Джереми легко поднялся из-за стола, и Джон с подозрением проследил за его движениями. Пальцы пришлось разжать — еще не хватало, чтобы тот увидел…

— Это значит, что со мной тебе будет лучше, — как ни в чем ни бывало откликнулся тот, вставая напротив. — Идем, я покажу тебе свою комнату, вот только отдам несколько распоряжений.

Мысли Джона заметались. Когда он соглашался на указанную сумму, предполагал, что речь только об информации. Но… С каждым мгновением он всё больше понимал, что за ту скудную информацию, которой он якобы мог располагать, не платят таких денег. Тамплиер полагал взять его себе в любовники — и не видел в том ничего особенного, раз уж пленник и до этого сожительствовал с мужчиной. Но показать сейчас, как он ошибался, нельзя. Ведь тот парень, за которого выдавал себя Джон, должен был сразу понять, за что идет торг…
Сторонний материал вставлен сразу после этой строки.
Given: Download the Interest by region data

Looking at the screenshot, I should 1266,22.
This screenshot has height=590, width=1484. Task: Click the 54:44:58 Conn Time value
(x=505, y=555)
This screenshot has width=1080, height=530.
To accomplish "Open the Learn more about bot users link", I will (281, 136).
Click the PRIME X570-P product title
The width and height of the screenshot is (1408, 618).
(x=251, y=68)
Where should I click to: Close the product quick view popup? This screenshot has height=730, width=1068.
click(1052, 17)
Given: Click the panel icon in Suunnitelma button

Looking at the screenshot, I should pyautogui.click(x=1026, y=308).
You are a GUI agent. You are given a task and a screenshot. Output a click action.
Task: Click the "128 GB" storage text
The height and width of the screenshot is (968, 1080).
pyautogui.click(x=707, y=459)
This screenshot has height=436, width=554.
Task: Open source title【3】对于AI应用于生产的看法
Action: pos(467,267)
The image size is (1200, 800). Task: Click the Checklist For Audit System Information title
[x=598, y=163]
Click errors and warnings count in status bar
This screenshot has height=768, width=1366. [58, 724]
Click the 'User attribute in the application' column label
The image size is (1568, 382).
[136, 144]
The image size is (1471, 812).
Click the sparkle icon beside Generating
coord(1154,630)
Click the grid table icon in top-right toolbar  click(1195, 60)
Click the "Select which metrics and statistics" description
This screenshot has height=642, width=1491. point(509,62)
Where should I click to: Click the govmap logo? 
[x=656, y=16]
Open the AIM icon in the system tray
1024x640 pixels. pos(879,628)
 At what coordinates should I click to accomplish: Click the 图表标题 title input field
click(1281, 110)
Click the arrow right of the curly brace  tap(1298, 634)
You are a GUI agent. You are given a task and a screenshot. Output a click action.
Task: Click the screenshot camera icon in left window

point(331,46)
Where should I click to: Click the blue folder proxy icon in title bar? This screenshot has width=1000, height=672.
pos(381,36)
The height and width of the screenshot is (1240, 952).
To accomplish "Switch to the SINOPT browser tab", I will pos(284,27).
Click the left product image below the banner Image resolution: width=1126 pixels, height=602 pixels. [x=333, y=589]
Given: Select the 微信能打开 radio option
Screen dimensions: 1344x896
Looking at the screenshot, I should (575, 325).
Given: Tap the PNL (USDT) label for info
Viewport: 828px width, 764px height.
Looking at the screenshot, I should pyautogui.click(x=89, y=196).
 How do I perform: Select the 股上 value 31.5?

Отказаться? Выдумать любой мало-мальски благовидный предлог и разорвать договоренность? В глазах тамплиеров любовник Джона Бэрроуза-старшего всё равно будет иметь какую-то ценность, он может быть дорог. А с другой стороны… Джон не понимал, что заставляет тамплиера добиваться от него чего-то, кроме разговоров об отце. Денег у Джереми хватает, это очевидно, так зачем? И если всё дело в том, что ему нужно что-то от пленников, то после отказа… Августина! Что будет с ней?